I still think that I am 16 years old. I am that individual who is trapped in the ’80s. My favorite musician is Rick Springfield and I drag my husband to see him in concert whenever I can trick him into it. My kids know the words to his songs, and the words to many other songs of that genre. I only recently threw out clothing that I had gotten as gifts at my sweet-sixteen party. Pathetic, yes. True, unfortunately.
Banji Latkin Ganchrow says, "This picture was taken somewhere between Ronald Reagan and motherhood."

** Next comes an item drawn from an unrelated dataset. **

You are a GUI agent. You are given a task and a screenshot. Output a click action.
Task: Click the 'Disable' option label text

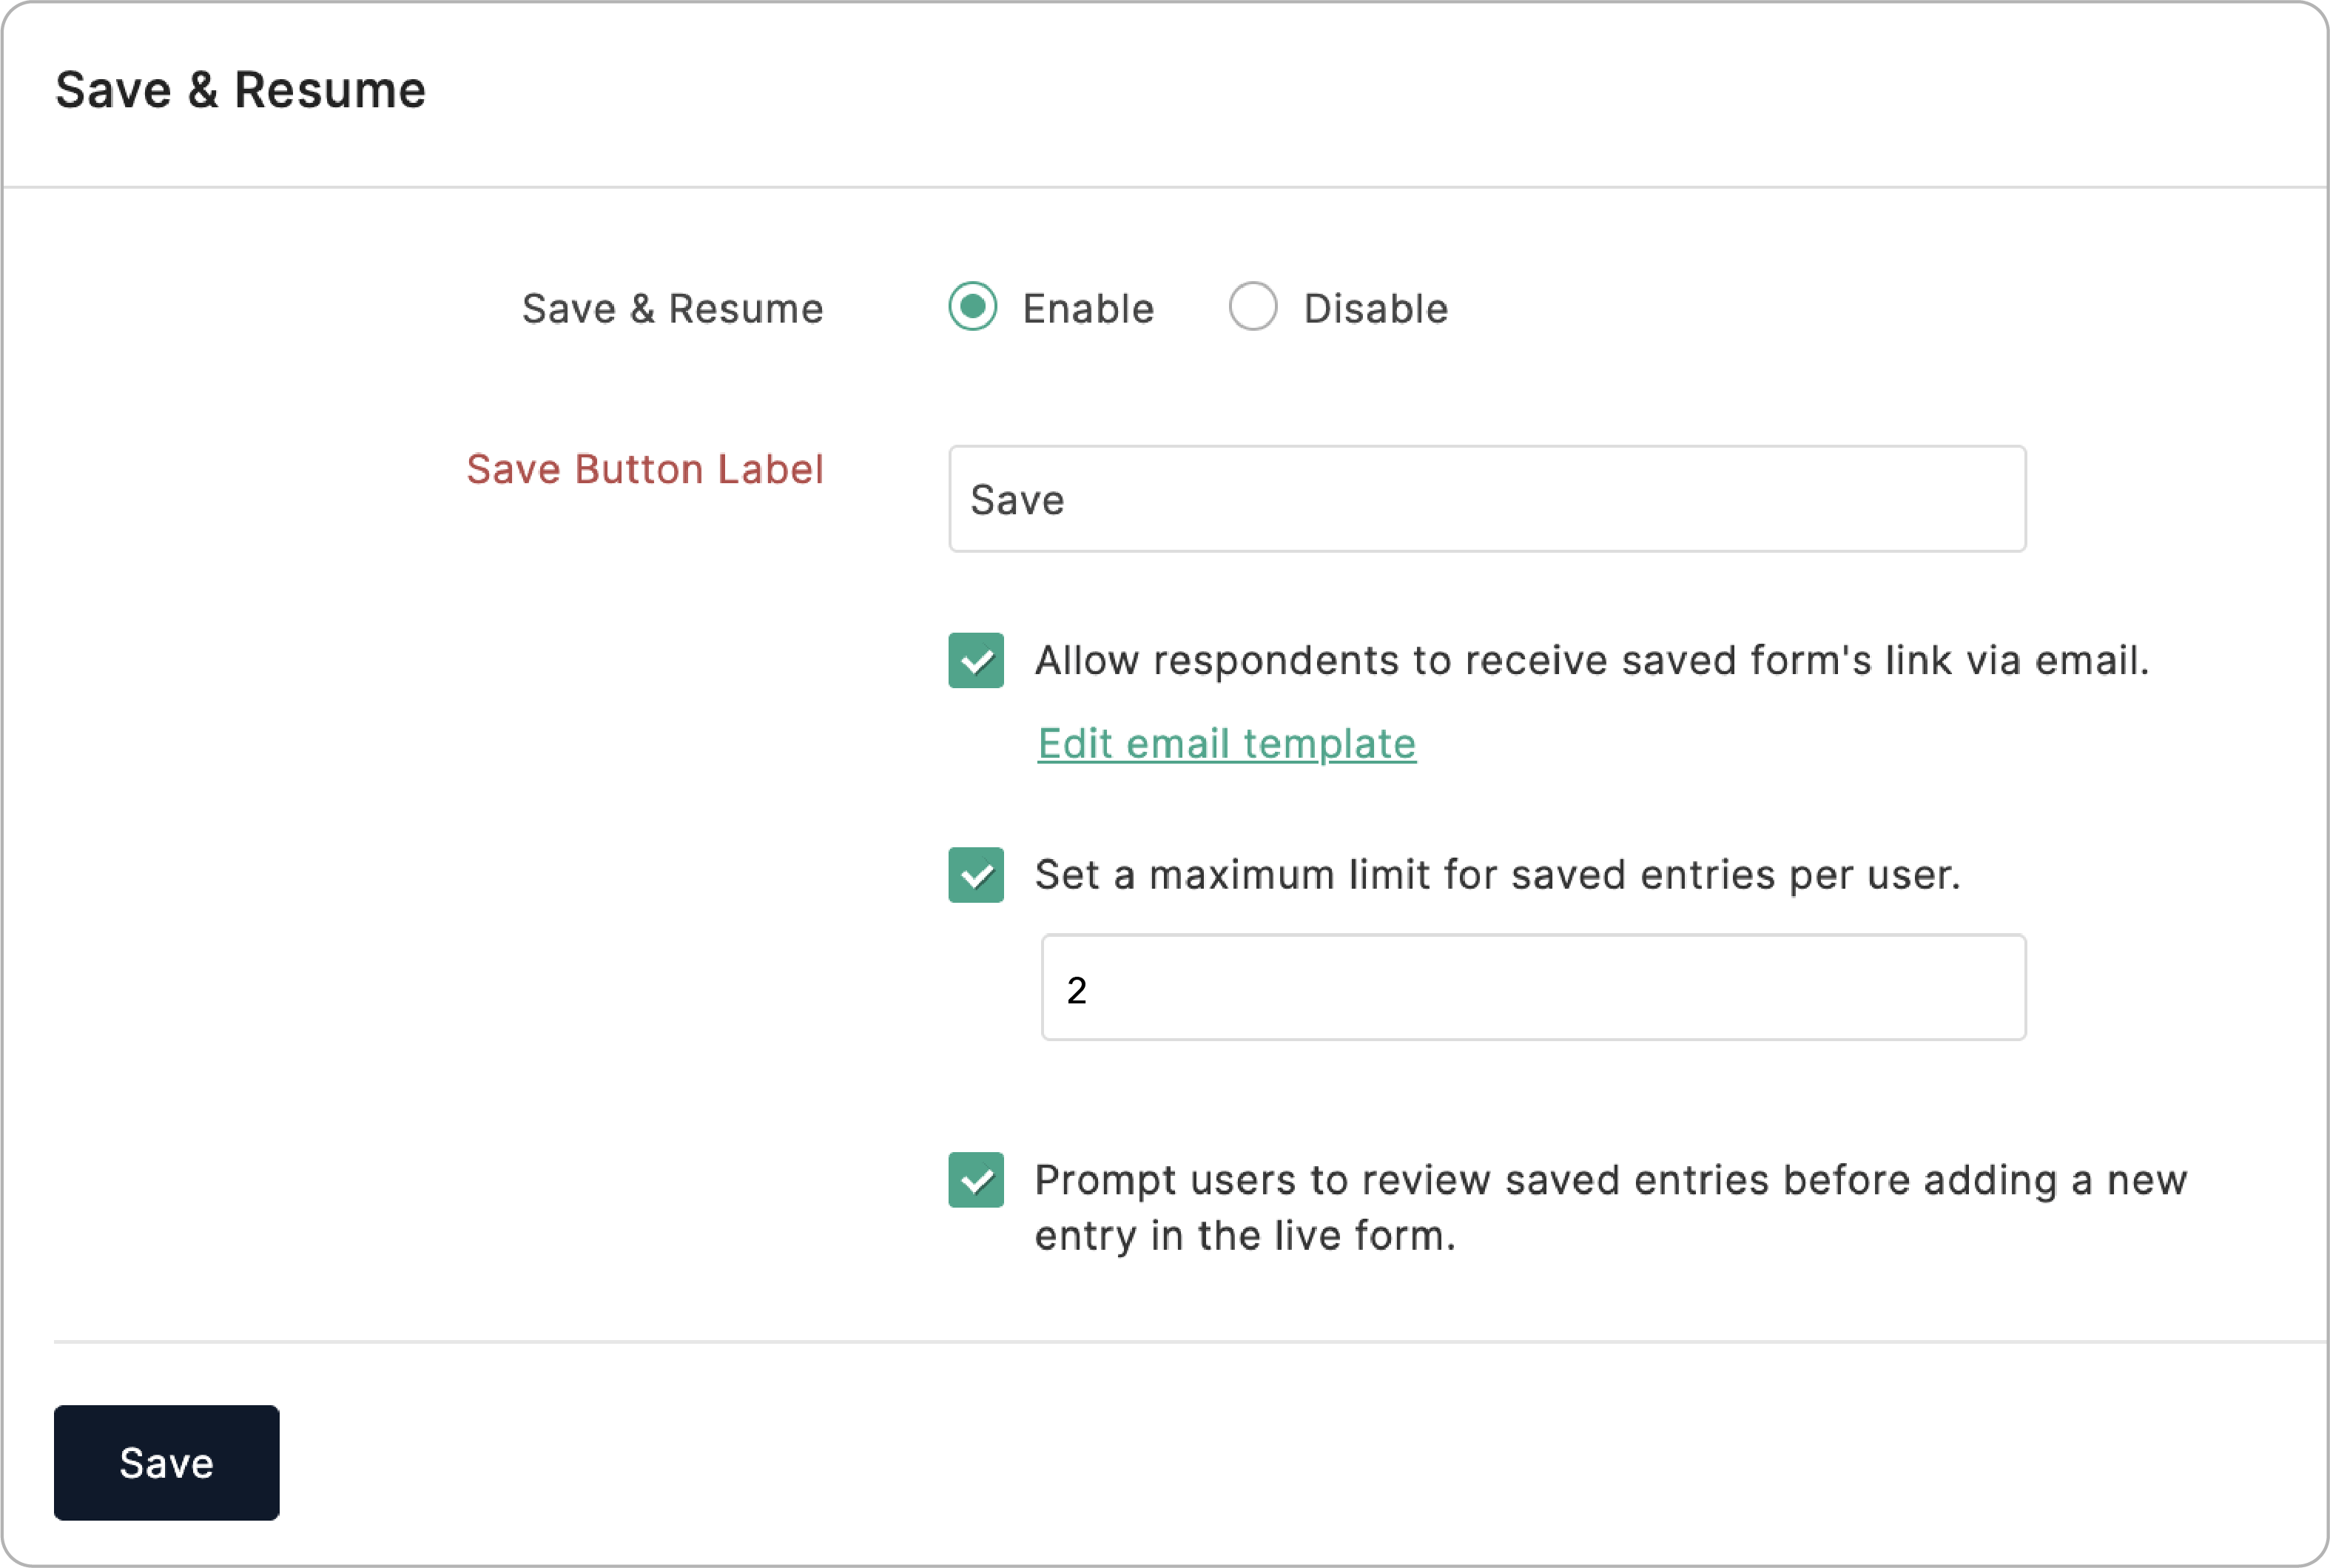(1375, 309)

Growing up in Bergen County, I have been privy to the many changes that have occurred up and down route 4. The Alexander’s parking lot where I learned to drive is now Ikea and other assorted chain stores. The Garden State Plaza, which used to be quite the scary place on a Saturday night, is now a mecca of fine retail. Paramus Park (sorry, I am on route 17 now) got rid of the fountain where my siblings and I threw in many a coin. They also got rid of the store that pierced just about everyone’s ears that I know. Route 4 itself has changed. Did I ever, in my wildest dreams, think that they would get rid of the cloverleaf from hell? Not only that, but the merge from Saddle River Road used to be right into the left lane the fastest lane of all. Man, if you could learn how to drive with that merge, figuring out how to use your sideview mirrors, you were set for life!
All of these changes happened and I just went along with them. After all, all the landmarks of my adolescence were still there. But then they weren’t. I was thinking about this the other day and then it hit me. The three places that had always been there, that had basically defined my youth, were gone. Closed. Moved. The Frisch School. The Forum Diner. And the Tenplex. Gone. Together. All within months of each other. Insanity. What are the chances that the high school you went to, the diner you weren’t allowed to eat at, and the movie theater that we went to all the time would all disappear off of the highway, some disappearing forever? (Unless, of course, you will need to buy a new Jeep.)
I know that my high school is now located in a magnificent facility on Century Road ironically, just a hop, skip, and jump away from my boys’ elementary school. I know that the movie theater is now attached to the mall. It is gorgeous. I walked in there and was looking around as if I had just gotten off the boat at Ellis Island. I know that my world needs to keep changing and adapting to the year we are actually in and not the year I think that I am still in. But I still cannot believe the coincidences.
When I see my friends from high school, I think we still look the same. Fortunately, I am taller than most and they cannot see the gray hairs on top of my head. Wrinkles? No way. Not quite sure whose kids are living in our houses, though no, wait, those are ours. It is ‘007. I am so grateful for where I am today. Would I go back to the ’80s if I had the chance? Questionable. But these times, they are a changin’.
Banji Latkin Ganchrow lives in Teaneck.